Tuesday, May 29, 2018

Co-creators at the symphony

The Walt Disney Concert Hall
I have driven by the Walt Disney Concert Hall downtown Los Angeles countless times. I have friends who live on the same block. I've been to jury duty across the street and parked below the hall. I've been sightseeing and shopping and to concerts all within spitting distance of the hall. But I had never been inside until Friday morning.

Mary, one of our California grandmothers, had an extra ticket to her usual Friday morning symphony. She's offered me tickets in the past and the timing has never worked out. But this time, I thought, why not? Why not spend a few hours with her, listening to music, experiencing something new? The work would still be there the next day. The world wouldn't miss me too much if I took a little break. And so I did.

Mary arrived early Friday morning, eight-thirty-ish. I drove the rest of the way downtown and we found seats in the third row of the hall for the pre-concert event.

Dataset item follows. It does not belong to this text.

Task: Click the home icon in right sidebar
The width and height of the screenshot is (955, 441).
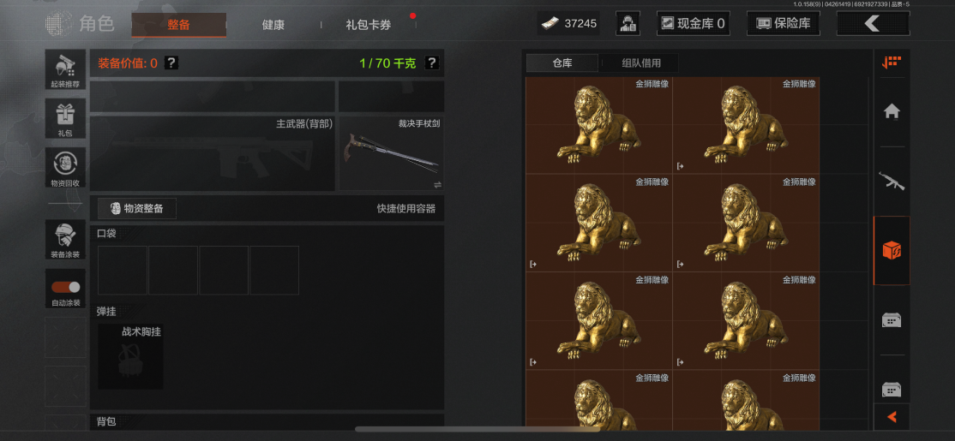Action: (892, 111)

I had no idea this was a thing. But it is! Before the symphony someone gives a forty-five minute lecture about what you're about to hear. How cool is that?

Gustavo Dudamel
Friday morning we were treated to a talk by Kristi Brown-Montesano, chair of the music history department at Colburn Conservatory of Music. She was smart and funny and full of so much information! She explained that we'd hear a Schumann Concerto, with a lot of cello, which is apparently a rare experience. She gave us some historical context and told some tales and then set us free to listen.

We climbed to the balcony and settled in. The concert lasted about two hours, with an intermission. We heard short concertos (10 minutes) and long symphonies (50 minutes). We got to experience an Argentine phenom named Sol Gabetta who played an entire concerto from memory and looked like an angel while doing it. Also, she was playing a cello built in 1730 which just blows my mind. We also got to witness the uber-famous conductor Gustavo Dudamel who I had previously only known from his picture on billboards all around town.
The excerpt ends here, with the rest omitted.